Muy cerca, a un lado del Templo de Pardo, sube el callejón del mismo nombre, que en su primer tramo origina varios más, entre ellos el Transversal de Pardo y otro, muy corto, que esconde la capilla de la Virgen del Refugio. Junto a ese pequeño templo, hay un pasaje cubierto entre estos dos últimos callejones, que siempre está a medio construir.
Hacia el otro lado, por el rumbo de Tepetapa, se desprende el transitado Callejón de Tamazuca. En el tramo inicial de ese ancho camino, la primera salida a la izquierda es, literalmente, un pequeño túnel que da nombre a la ruta: El Arquito, que va a Barrio Alto y el Huamúchil, en un enredijo de senderos donde cualquiera puede perderse. Muy cerca de allí, se encuentra el Callejón del Mandato, que reconecta con la calle principal y donde, desde hace algunos años, algún particular influyente se agandalló el Transversal que llevaba al Navío y que igualmente lucía un tramo cubierto.
La otra entrada a la ciudad también posee un elegante arco, mismo que cruza entre las ex haciendas de San Javier y San Matías, justamente a un lado de la minúscula Ermita de San Martín. Luego, a lo largo de la Calle Alhóndiga, particularmente después de los Dos Ríos, un arquito marca la entrada al Callejón del Muerto, y varios más de anchos muros son restos de lo que fue la enorme hacienda de Carrica.

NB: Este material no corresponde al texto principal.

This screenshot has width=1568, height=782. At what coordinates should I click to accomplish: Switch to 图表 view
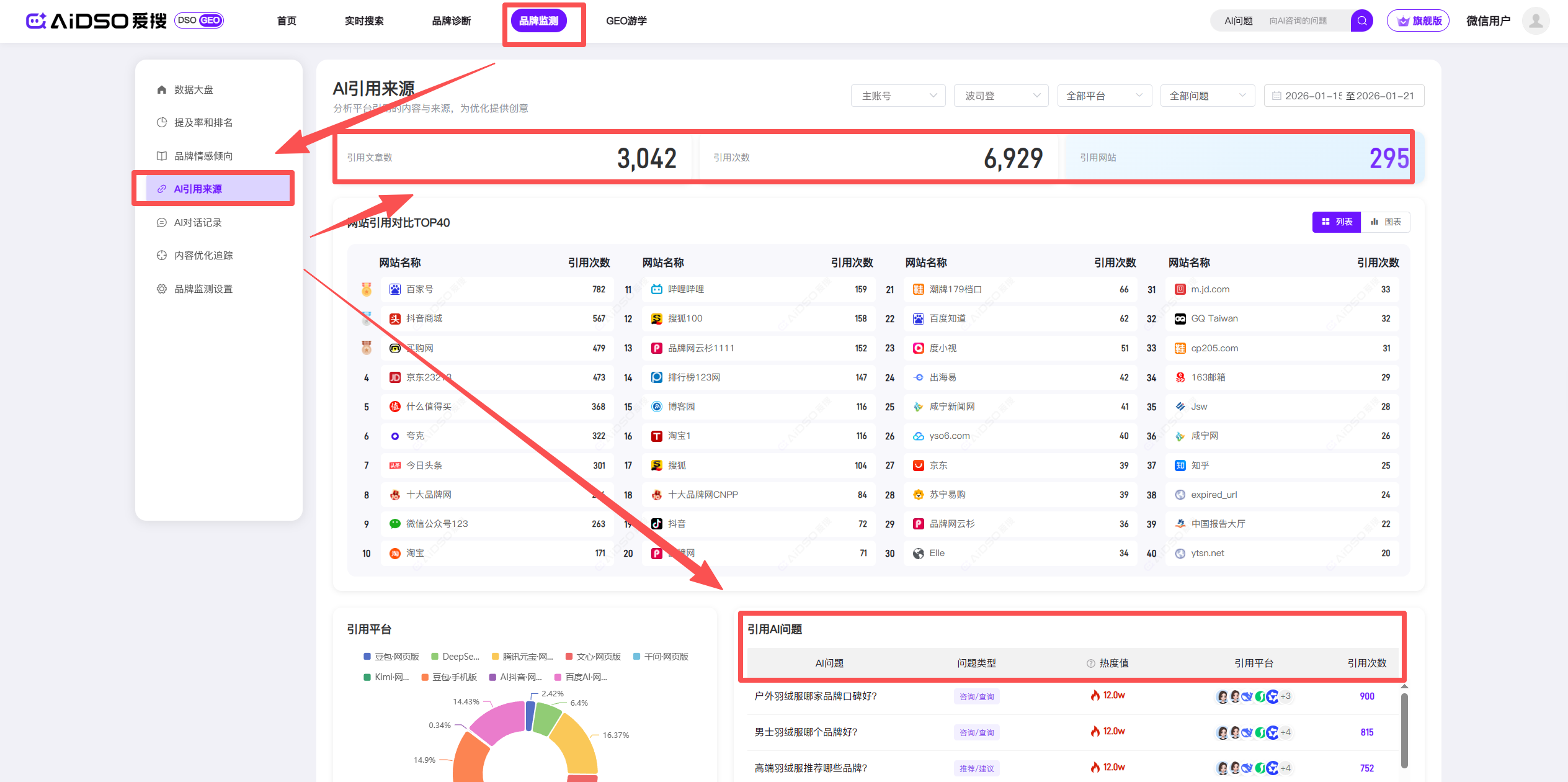[1386, 222]
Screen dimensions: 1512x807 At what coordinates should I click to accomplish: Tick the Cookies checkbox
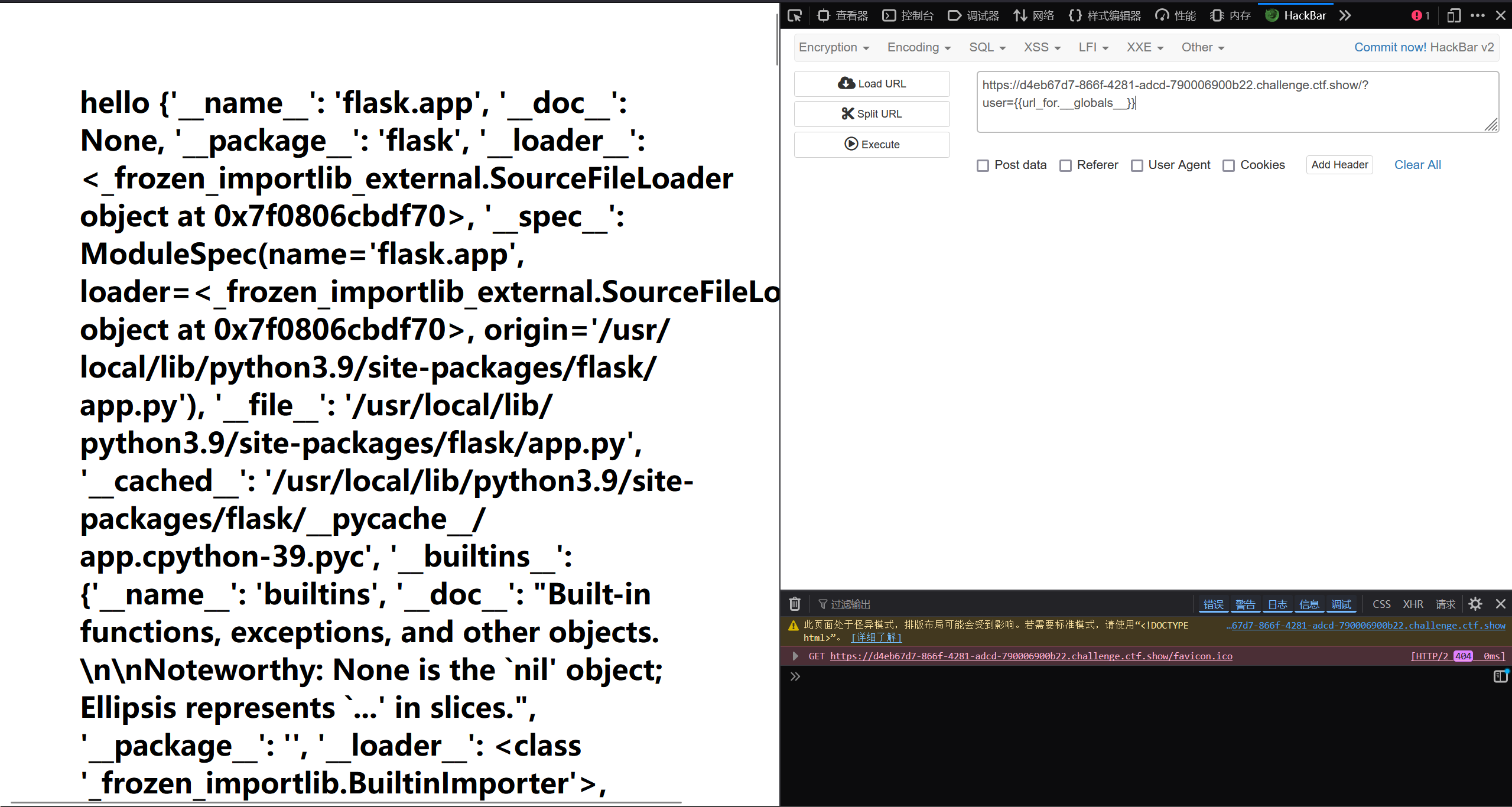coord(1228,165)
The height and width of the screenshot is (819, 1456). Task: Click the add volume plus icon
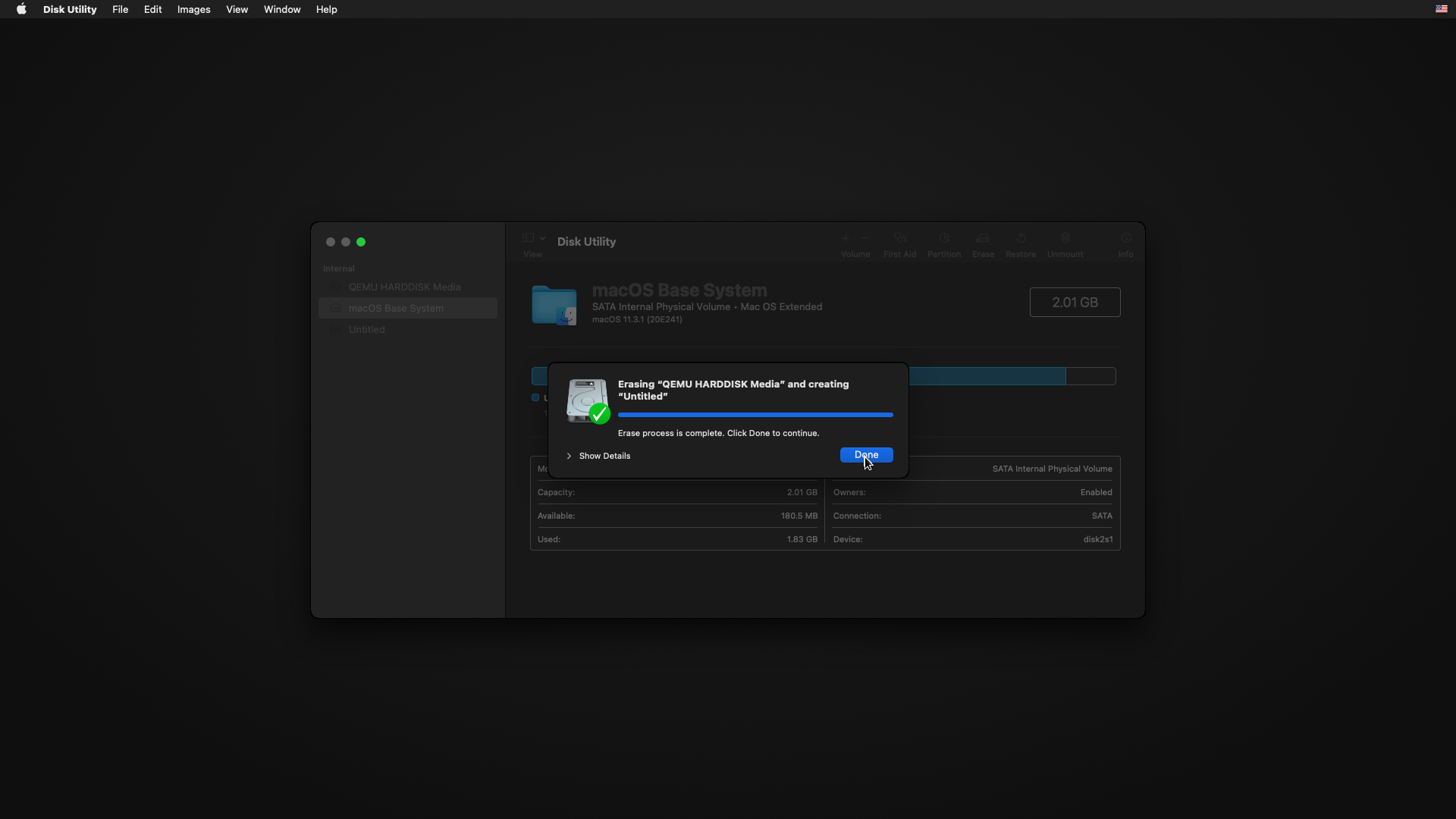[846, 238]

Dos rutas vitales, una vehicular y otra peatonal, son referentes de la ciudad. Junto al Cinco de Mayo, el Pasaje Manuel Leal se ha convertido en importantísimo acceso vial de la avenida Juárez a la Calle Alhóndiga, al grado de que, cuando se bloquea el tránsito por alguna razón, el tráfico citadino se desquicia. En tanto, el pasaje Alexander von Humboldt, también llamado “de los arcos”, es uno de los sitios más fotografiados, por constituir un bello escenario en el mismísimo Centro Histórico.

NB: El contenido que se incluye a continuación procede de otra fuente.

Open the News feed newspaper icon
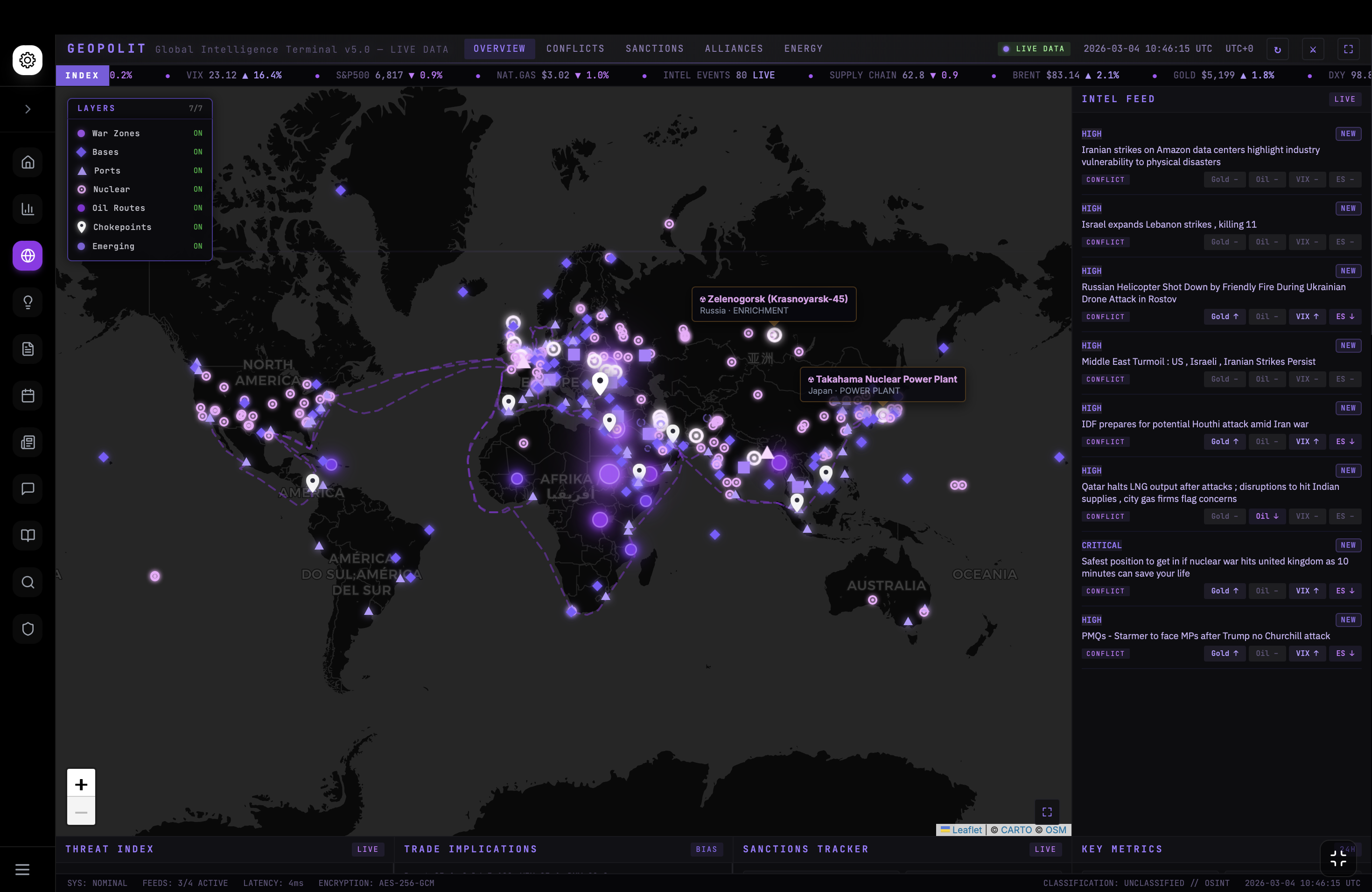This screenshot has height=892, width=1372. pos(27,443)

Hacia el rumbo de Cata, casi al llegar al mineral del mismo nombre, la calle pasa por lo que fue un añejo acueducto, y más adelante, debajo de lo que era un puente por donde se asentaba el camino que descendía desde Valenciana y llegaba hasta la mina de Rayas. Por allí transitaba, todavía en los años 1980, el trenecito de la cooperativa minera, con sus vagones llenos de la apreciada carga mineral.
En el centro de la ciudad causa admiración a los turistas el pequeño conducto que tiene el estrambótico nombre de Salto del Mono, imperdible paso para las estudiantinas durante las ruidosas callejoneadas. Menos famoso, pero de singular belleza por su cascada de brillantes bugambilias, es el arco que atraviesa en diagonal el Callejón de Tanganitos, muy cerca de la Plazuela de Mexiamora. Más arriba, la entrada de la Bajada del Tecolote es como una imagen vigente del pasado, aun y cuando sobre sus piedras circulen todo tipo de transportes modernos.
Las estructuras de este tipo no se limitan al Centro Histórico. Marfil, por ejemplo, presenta varios arcos y túneles entre las haciendas que bordean el Centro Histórico, si bien sólo pueden apreciarse al nivel del río. No obstante, hay obras modernas que repiten el patrón constructivo: en uno de los ramales del Callejón de San Ignacio, que lleva de la calle principal al camino de la vía, dos conductos, uno recto y otro curvo, sirven de conexión a sendos inmuebles.
Por último, Pastita ofrece el encanto del viejo acueducto que llevaba agua a la hacienda del barrio. Sus arcos amplios y robustos al cruzar el río, se vuelven estrechos y frágiles sobre la calle, para finalizar en el interior de una vivienda. Y al fondo de la vía, se ubica la entrada a la ex hacienda de Guadalupe, donde los pintores y esposos Olga Costa y José Chávez Morado encontraron el marco ideal para su labor creativa y su vida en común, pues sus cenizas dieron vida a sendas plantas de siempreviva que ahora adornan el museo que constituye su legado.